___ PROVIDED DATA ___

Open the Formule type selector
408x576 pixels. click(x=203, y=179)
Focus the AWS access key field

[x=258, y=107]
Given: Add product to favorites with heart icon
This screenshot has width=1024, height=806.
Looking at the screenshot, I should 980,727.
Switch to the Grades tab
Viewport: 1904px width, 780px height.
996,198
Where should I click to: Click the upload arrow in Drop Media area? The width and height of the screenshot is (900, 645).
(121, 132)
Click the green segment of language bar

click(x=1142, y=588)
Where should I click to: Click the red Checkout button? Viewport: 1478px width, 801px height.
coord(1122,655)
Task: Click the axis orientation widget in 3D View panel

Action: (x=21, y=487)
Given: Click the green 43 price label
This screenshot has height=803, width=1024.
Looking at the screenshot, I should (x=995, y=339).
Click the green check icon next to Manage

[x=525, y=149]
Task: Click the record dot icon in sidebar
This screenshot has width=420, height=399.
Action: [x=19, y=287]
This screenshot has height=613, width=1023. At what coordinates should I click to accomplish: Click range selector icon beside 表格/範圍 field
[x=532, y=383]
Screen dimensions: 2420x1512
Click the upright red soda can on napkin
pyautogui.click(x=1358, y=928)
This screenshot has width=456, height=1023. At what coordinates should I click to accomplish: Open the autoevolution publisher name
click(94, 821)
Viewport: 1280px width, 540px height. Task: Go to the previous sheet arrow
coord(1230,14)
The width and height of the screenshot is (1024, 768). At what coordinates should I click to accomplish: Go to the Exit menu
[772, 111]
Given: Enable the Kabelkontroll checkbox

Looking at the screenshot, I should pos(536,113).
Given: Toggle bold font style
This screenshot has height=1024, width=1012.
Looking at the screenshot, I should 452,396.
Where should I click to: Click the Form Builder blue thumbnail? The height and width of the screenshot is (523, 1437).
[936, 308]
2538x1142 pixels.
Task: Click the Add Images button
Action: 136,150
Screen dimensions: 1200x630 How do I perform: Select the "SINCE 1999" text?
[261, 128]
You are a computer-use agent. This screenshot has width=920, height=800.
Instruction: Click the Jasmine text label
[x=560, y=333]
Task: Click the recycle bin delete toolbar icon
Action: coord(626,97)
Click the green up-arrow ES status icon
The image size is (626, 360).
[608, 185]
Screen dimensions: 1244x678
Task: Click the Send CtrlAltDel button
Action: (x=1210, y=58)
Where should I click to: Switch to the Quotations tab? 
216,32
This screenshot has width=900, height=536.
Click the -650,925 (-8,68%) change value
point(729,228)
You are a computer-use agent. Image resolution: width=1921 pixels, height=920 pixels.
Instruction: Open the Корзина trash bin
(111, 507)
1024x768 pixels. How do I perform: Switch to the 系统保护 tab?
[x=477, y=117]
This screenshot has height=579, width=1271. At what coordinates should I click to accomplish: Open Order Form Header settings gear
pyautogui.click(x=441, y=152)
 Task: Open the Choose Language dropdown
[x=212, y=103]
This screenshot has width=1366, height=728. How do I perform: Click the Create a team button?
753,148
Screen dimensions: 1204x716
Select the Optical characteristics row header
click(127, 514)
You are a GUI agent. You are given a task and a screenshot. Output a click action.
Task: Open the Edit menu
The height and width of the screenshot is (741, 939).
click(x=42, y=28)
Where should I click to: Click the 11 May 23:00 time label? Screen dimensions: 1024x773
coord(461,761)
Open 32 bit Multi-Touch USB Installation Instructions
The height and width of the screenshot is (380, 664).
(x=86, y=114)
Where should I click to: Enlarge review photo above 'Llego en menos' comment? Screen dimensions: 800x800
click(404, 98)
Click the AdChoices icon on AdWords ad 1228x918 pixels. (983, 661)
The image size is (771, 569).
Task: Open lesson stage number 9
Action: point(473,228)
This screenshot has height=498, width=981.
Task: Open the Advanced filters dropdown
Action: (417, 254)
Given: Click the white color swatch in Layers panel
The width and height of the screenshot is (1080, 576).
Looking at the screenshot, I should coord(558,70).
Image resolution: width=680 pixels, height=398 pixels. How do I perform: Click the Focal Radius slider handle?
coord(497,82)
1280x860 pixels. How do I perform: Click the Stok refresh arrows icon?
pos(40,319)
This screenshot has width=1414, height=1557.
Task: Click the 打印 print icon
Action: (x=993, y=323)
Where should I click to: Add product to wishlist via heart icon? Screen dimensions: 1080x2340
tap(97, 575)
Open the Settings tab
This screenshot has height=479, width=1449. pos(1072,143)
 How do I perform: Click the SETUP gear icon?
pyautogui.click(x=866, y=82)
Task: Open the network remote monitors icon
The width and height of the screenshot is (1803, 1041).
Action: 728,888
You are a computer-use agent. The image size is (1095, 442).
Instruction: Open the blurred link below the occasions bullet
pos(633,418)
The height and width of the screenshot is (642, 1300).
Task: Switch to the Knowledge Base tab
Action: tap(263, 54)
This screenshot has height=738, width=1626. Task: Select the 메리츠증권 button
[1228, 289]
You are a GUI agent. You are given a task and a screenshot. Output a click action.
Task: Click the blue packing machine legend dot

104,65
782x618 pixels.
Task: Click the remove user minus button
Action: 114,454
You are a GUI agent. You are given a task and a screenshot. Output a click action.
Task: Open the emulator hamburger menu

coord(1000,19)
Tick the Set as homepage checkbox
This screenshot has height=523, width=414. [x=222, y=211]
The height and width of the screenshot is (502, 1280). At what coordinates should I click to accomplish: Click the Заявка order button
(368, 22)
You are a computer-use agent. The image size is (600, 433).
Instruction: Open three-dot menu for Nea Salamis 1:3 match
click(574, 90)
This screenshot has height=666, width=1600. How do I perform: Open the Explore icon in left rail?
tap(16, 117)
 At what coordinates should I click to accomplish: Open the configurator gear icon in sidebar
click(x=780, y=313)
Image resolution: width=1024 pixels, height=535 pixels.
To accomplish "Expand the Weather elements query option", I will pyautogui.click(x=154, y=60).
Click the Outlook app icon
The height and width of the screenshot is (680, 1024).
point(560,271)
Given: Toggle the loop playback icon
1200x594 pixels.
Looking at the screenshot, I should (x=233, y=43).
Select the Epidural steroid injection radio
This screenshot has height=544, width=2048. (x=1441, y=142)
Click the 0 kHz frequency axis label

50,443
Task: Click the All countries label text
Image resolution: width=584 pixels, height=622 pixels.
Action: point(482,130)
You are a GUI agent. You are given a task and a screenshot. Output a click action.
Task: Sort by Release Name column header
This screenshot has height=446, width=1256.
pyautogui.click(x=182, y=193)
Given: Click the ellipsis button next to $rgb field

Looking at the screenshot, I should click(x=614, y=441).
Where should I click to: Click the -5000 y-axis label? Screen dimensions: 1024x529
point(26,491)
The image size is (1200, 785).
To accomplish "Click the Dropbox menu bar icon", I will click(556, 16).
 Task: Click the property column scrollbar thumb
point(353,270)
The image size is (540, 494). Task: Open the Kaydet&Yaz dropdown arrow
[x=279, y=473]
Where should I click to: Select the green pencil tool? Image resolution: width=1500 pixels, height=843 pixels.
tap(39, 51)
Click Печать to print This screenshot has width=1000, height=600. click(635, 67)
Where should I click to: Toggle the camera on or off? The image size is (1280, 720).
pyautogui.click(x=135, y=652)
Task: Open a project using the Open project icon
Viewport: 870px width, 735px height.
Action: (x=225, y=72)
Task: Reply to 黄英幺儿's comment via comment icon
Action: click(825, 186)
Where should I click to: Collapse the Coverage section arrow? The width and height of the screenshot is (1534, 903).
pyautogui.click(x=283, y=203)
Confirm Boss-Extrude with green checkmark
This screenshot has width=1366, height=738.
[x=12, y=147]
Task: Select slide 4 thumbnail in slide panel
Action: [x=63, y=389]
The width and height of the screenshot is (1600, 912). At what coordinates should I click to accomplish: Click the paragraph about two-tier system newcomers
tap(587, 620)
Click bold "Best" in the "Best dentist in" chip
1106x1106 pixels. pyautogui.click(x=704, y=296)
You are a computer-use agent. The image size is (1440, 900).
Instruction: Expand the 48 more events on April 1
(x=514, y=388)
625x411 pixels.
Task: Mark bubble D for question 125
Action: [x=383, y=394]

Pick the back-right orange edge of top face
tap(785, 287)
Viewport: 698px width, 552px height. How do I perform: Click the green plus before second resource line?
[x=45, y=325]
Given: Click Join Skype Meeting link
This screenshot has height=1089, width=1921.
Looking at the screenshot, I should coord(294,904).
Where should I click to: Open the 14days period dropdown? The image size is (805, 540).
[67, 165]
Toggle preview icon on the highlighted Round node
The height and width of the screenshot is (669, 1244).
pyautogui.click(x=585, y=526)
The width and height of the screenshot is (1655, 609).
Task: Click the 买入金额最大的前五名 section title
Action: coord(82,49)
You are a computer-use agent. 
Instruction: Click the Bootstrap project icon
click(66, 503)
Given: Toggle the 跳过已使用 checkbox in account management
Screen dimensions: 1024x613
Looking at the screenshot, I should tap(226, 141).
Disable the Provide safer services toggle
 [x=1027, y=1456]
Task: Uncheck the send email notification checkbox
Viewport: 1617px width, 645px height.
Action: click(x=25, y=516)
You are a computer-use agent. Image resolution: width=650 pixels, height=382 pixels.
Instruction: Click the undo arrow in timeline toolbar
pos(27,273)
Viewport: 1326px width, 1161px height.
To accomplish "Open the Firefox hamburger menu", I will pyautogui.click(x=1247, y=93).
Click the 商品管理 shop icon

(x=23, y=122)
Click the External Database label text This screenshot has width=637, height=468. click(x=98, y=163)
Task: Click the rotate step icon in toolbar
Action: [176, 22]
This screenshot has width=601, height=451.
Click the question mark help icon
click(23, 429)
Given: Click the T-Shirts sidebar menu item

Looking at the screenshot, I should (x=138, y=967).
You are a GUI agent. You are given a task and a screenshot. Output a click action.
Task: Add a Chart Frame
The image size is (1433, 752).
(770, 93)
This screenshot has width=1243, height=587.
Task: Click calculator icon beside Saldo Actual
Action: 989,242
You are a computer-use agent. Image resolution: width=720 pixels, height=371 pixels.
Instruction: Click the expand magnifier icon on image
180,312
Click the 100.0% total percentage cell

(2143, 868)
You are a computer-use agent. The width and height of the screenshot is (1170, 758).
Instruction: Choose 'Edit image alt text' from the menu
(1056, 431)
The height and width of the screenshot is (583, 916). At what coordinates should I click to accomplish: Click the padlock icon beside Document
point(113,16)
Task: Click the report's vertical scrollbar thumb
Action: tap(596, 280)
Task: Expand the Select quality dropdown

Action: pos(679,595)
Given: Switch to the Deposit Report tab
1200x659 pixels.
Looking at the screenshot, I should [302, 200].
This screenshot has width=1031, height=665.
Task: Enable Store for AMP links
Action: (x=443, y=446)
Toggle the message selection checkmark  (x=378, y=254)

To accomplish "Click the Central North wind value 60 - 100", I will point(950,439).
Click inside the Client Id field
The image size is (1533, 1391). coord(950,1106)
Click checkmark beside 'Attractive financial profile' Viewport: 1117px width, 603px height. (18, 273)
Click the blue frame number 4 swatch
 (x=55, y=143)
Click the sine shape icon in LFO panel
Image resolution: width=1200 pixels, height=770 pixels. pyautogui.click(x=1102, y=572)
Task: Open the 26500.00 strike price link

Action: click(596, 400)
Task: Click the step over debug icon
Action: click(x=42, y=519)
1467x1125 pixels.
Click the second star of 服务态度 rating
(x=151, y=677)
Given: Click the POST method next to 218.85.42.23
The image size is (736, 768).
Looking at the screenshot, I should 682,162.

___

| REQUIRED WORK |
Using the records above, restate word for word the lines from the one with "Where should I click to: Open" through the one with "You are a computer-use agent. Image resolution: width=650", both included.

| TASK SOLUTION |
Where should I click to: Open the 14days period dropdown? The image size is (805, 540).
[67, 165]
Toggle preview icon on the highlighted Round node
The height and width of the screenshot is (669, 1244).
pyautogui.click(x=585, y=526)
The width and height of the screenshot is (1655, 609).
Task: Click the 买入金额最大的前五名 section title
Action: coord(82,49)
You are a computer-use agent. 
Instruction: Click the Bootstrap project icon
click(66, 503)
Given: Toggle the 跳过已使用 checkbox in account management
Screen dimensions: 1024x613
Looking at the screenshot, I should tap(226, 141).
Disable the Provide safer services toggle
 [x=1027, y=1456]
Task: Uncheck the send email notification checkbox
Viewport: 1617px width, 645px height.
Action: click(x=25, y=516)
You are a computer-use agent. Image resolution: width=650 pixels, height=382 pixels.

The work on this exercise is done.